Pramuka, ungkap Syaiful Huda, bukan hanya tentang kegiatan fisik semata, tetapi juga tentang pembentukan karakter, kemandirian, dan kebersamaan. Ini penting terutama untuk pelajar di daerah terpencil yang mungkin tidak memiliki akses yang sama terhadap informasi dan kesempatan pengembangan diri.
Sebelumnya, Kementerian Pendidikan, Kebudayaan, Riset, dan Teknologi di bawah kepemimpinan Menteri Nadiem Anwar Makarim telah mengeluarkan kebijakan untuk mencabut status Pramuka sebagai ekstrakurikuler wajib di sekolah. Kebijakan ini tertuang dalam Peraturan Menteri Nomor 12 Tahun 2024 tentang Kurikulum pada Pendidikan Anak Usia Dini, Jenjang Pendidikan Dasar, dan Jenjang Pendidikan Menengah.
Meskipun revisi tersebut membuat kegiatan perkemahan dalam Pramuka menjadi tidak wajib, namun satuan pendidikan tetap diperbolehkan untuk menyelenggarakannya jika dianggap perlu. Selain itu, partisipasi pelajar dalam kegiatan ekstrakurikuler, termasuk Pramuka, kini menjadi sukarela sesuai dengan Permendikbudristek Nomor 12 Tahun 2024.
Undang-Undang Nomor 12 Tahun 2010 menegaskan bahwa gerakan Pramuka adalah mandiri, sukarela, dan non-politis. Dalam konteks tersebut, revisi Permendikbudristek Nomor 12 Tahun 2024 lebih menekankan pada karakter sukarela dalam partisipasi pelajar dalam kegiatan Pramuka.
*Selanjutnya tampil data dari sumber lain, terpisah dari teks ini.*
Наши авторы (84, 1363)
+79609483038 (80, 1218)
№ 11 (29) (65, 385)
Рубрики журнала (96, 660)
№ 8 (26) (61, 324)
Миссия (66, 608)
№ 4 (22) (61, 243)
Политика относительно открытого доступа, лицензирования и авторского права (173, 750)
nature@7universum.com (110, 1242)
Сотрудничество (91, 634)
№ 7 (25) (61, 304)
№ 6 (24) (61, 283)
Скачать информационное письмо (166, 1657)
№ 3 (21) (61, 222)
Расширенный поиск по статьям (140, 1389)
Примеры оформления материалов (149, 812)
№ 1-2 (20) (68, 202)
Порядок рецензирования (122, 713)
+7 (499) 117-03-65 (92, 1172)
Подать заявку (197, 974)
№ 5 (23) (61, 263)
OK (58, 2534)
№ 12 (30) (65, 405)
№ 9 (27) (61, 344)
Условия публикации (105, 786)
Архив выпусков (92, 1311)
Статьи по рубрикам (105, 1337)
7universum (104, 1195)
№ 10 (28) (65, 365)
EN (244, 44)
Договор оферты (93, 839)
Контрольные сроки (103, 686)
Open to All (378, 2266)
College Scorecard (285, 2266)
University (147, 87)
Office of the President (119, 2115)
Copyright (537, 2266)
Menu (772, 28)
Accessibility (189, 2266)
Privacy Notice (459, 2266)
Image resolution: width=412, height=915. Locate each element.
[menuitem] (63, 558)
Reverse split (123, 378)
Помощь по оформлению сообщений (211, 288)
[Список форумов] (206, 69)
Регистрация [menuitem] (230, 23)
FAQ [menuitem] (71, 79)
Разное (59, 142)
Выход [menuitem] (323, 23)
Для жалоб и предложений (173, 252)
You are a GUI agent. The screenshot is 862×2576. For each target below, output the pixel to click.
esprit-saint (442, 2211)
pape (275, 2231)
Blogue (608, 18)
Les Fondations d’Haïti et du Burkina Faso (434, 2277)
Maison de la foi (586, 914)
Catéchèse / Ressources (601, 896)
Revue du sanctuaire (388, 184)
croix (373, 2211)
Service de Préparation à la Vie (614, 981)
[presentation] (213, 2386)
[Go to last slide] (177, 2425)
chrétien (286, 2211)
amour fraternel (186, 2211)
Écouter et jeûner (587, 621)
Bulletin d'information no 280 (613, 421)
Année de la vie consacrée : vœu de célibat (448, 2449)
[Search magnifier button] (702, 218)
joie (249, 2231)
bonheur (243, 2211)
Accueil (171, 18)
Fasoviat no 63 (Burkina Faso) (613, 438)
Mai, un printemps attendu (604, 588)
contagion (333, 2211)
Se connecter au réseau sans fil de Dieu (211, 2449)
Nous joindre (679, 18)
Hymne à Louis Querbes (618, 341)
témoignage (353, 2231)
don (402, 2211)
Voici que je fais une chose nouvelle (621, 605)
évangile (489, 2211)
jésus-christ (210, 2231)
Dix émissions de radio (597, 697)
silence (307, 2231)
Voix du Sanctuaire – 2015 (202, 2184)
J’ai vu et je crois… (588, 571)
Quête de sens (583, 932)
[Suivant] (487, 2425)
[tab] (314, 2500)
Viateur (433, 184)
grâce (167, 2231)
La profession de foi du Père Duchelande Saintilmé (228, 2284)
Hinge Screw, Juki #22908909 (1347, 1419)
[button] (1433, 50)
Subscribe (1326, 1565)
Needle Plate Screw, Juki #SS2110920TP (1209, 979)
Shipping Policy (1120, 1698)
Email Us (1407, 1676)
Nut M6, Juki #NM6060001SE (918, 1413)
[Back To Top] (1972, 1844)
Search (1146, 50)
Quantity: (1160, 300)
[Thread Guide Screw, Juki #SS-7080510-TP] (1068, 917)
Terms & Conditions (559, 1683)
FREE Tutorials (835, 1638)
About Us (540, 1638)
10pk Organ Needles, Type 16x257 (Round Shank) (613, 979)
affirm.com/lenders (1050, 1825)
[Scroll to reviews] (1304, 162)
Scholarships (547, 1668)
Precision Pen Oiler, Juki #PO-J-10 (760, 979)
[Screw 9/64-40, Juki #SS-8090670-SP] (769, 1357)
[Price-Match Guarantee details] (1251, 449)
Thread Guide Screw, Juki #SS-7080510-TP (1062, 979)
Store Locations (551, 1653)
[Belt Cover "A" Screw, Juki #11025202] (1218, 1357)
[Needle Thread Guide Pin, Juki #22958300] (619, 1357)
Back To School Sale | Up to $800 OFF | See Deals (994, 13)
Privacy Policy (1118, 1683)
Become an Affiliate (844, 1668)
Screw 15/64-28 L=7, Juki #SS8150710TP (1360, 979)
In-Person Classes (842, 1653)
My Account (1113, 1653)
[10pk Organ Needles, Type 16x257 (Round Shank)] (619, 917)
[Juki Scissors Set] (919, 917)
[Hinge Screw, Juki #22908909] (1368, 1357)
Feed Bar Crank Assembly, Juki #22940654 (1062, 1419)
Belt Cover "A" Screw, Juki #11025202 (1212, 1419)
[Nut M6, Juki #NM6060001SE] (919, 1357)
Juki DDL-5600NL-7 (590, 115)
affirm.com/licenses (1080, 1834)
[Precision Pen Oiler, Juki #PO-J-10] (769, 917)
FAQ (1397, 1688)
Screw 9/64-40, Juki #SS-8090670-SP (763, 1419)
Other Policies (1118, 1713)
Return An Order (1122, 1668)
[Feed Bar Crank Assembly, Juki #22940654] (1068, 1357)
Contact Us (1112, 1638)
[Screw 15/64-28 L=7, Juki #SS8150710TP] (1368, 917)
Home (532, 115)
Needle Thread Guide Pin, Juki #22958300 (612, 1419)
Penghapusan status Pramuka sebagai ekskul wajib di sekolah mengundang perdebatan di berbagai kalangan, termasuk di tingkat legislatif. Dengan adanya polemik ini, diharapkan pihak terkait dapat mencari solusi yang terbaik untuk kepentingan pembentukan karakter peserta didik di masa depan.